The issue with pop up using seadcli. Which HF are you for the server you see this issue? And no I have not seen that. Did you have a look in the SEADConfig.log or the sesnapin.log file?

Thanks for your reply bjorn.

1. It is not always necessary to have domain admin rights to populate AD. Depending on the permissions delegated, an individual may or may not need domain admin rights.

For example scwrite has been granted certain modification permissions and scread has been granted certain read permissions to objects beneath CN=WQuinn,DC=DN_of_domain. Above and beyond these permissions, what else is required to make a SE server "AD enabled"?

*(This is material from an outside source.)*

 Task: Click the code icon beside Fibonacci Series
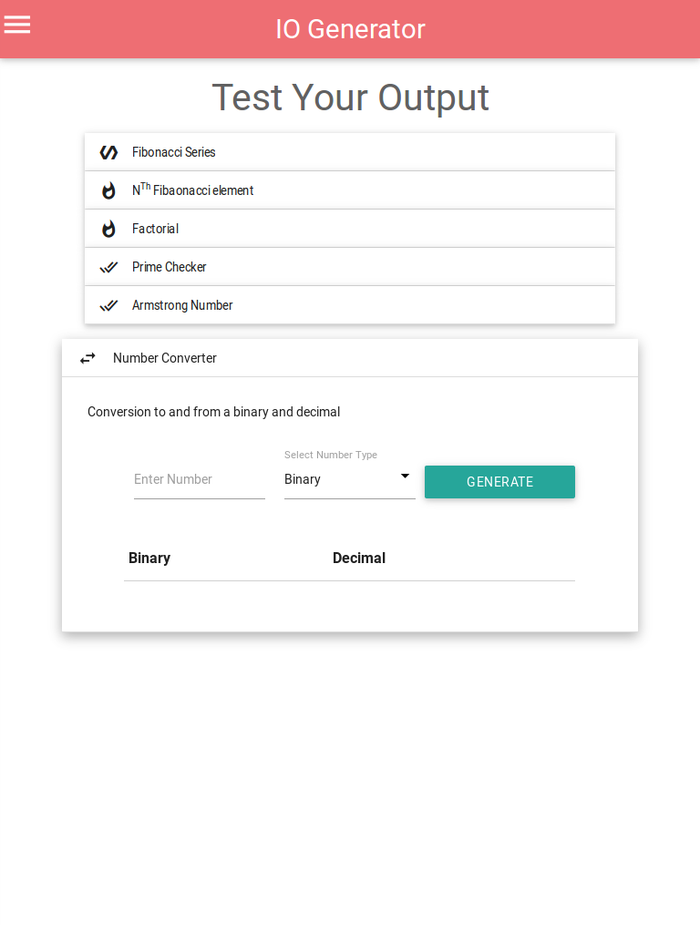click(108, 152)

2. I am not running any of the hotfixes as they didnt seem relevant. I retried removing the server from EAO and adding it again as a user with scwrite access and it worked. So I cant seem to repro issues adding servers to AD as a non-domain admin user (but with scwrite access). However I still do get the issues of "Windows - no disk. there is no disk in drive. Pleasr insert a disk into drive. Cancel/Ty again/Continue" . It also seems to happen only when I run the command to enable EAO on the local server itself. When doing this for remote servers it doesnt seem to be an issue. ssesnapin.log has nothing related (not modified for today after running the command). seadconfig.log shows no errors. I did however press continue 6 times to complete the install successfully.

I just realised why I couldnt repro issues enabling EAO on SE servers as a user with no domain admin rights. I delegated full control of the CN=WQuinn container and all sub objects to a group I am in earlier in the week.